Start of DATA EXCERPTS
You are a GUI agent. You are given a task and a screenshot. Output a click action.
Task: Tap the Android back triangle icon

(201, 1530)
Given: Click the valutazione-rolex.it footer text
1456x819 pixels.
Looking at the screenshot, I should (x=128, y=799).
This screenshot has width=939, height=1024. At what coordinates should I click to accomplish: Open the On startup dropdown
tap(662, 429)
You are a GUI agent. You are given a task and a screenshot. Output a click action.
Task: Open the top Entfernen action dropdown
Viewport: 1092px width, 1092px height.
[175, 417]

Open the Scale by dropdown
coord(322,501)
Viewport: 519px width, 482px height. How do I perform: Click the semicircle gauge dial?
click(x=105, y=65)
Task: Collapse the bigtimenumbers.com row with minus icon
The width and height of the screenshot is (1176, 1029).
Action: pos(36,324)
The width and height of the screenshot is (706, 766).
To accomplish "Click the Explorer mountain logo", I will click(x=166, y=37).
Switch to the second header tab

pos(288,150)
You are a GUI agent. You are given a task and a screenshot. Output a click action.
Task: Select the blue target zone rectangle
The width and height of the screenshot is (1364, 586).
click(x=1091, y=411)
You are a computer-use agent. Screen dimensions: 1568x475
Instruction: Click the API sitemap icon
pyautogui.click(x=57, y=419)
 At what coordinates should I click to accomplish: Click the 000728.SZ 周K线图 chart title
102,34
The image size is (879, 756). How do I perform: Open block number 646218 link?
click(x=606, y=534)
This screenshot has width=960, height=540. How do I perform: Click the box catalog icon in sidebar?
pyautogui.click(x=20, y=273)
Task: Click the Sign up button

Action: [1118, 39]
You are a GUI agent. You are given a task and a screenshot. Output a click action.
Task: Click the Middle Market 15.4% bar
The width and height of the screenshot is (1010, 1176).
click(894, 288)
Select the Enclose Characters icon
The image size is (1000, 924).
End of DATA EXCERPTS
- EXERCISE BRIEF
Report the count of lines in the entries that contain "Select". Nothing else should be given.

- TASK RESULT
2